▶ [EXCERPT TO READ]
2016-17 Indian Women's League final round

Tournament details
- Country: India
- Dates: 28 January – 14 February 2017
- Teams: 6

Final positions
- Champions: Eastern Sporting Union (1st title)
- Runners-up: Rising Students

Tournament statistics
- Matches played: 18
- Goals scored: 69 (3.83 per match)
- Top goal scorer(s): Yumnam Kamala Devi (12 goals)

= 2016–17 Indian Women's League final round =

The 2016–17 Indian Women's League final round was played between six teams to decide the champion of Indian Women's League inaugural season. It was held from 28 January to 14 February at the Ambedkar Stadium in New Delhi. The league proper followed a round-robin format with the top four teams advancing to the semifinals.

Eastern Sporting Union and Rising Students entered round by topping their groups in the preliminary round. Alakhpura and Jeppiaar Institute entered after finishing second in their respective groups. Pune City and Aizawl joined them as direct entry teams. Eastern Sporting Union won the final beating Rising Students 3–0.

▶ [TASK LIST]
• a. Do these statements agree with the tournament article? Answer yes or no for each, quoting the words of the article that decide it. (i) The final round took place at the Ambedkar Stadium in New Delhi. (ii) Pune City qualified by finishing second in its group. (iii) Eastern Sporting Union beat Rising Students 3–0 in the final.
• b. Reproduce the tournament article word for word, everything from "Tournament statistics" down to "Rising Students 3–0.".
• c. Summarize the tournament article in two sentences.

▶ [SOURCE MATERIAL]
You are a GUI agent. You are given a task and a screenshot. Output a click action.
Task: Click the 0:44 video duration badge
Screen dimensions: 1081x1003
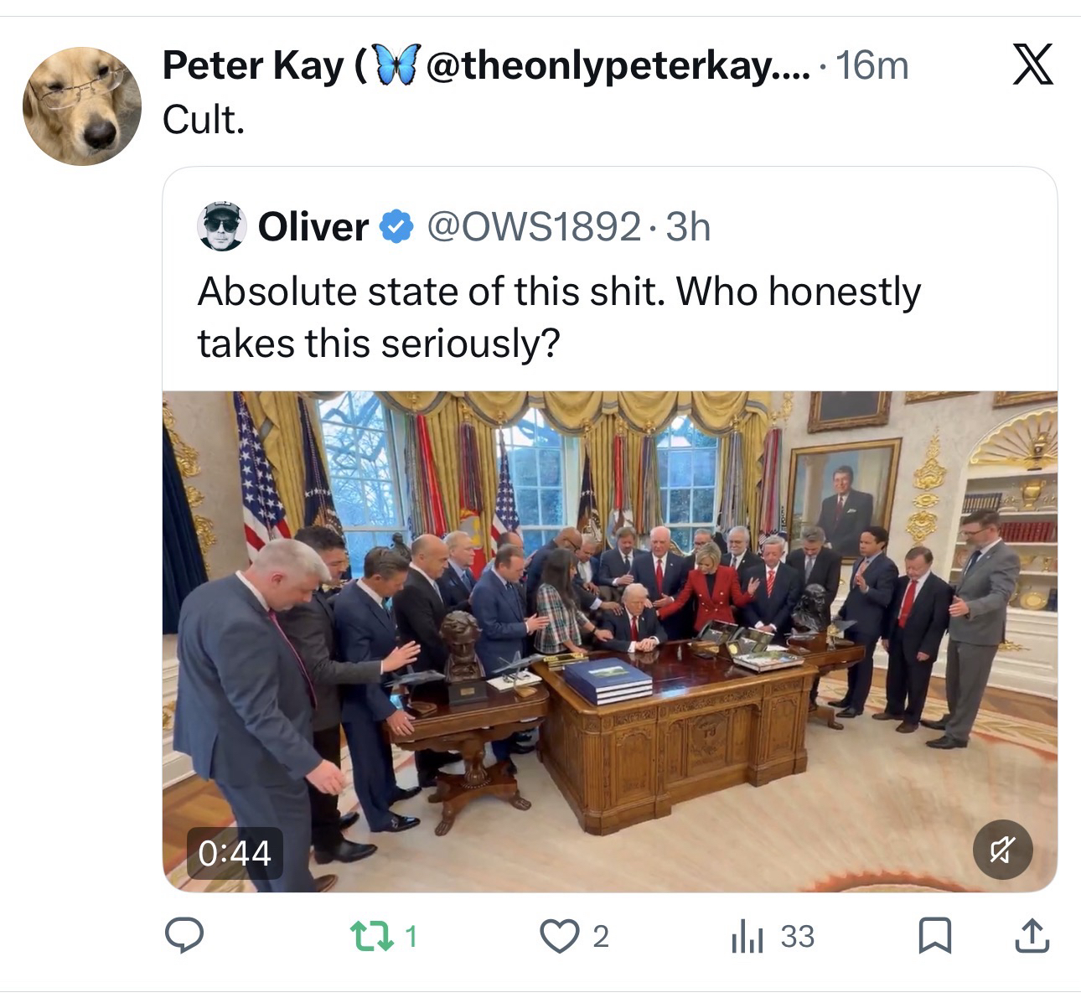[235, 853]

▶ [TASK ANSWERS]
• a.
(i) Yes: "It was held from 28 January to 14 February at the Ambedkar Stadium in New Delhi."
(ii) No: "Pune City and Aizawl joined them as direct entry teams."
(iii) Yes: "Eastern Sporting Union won the final beating Rising Students 3–0."

• b.
Tournament statistics
- Matches played: 18
- Goals scored: 69 (3.83 per match)
- Top goal scorer(s): Yumnam Kamala Devi (12 goals)

= 2016–17 Indian Women's League final round =

The 2016–17 Indian Women's League final round was played between six teams to decide the champion of Indian Women's League inaugural season. It was held from 28 January to 14 February at the Ambedkar Stadium in New Delhi. The league proper followed a round-robin format with the top four teams advancing to the semifinals.

Eastern Sporting Union and Rising Students entered round by topping their groups in the preliminary round. Alakhpura and Jeppiaar Institute entered after finishing second in their respective groups. Pune City and Aizawl joined them as direct entry teams. Eastern Sporting Union won the final beating Rising Students 3–0.

• c. The final round of the inaugural Indian Women's League season was played by six teams at the Ambedkar Stadium in New Delhi from 28 January to 14 February, in a round-robin format with the top four advancing to the semifinals. Eastern Sporting Union won the title by beating Rising Students 3–0 in the final.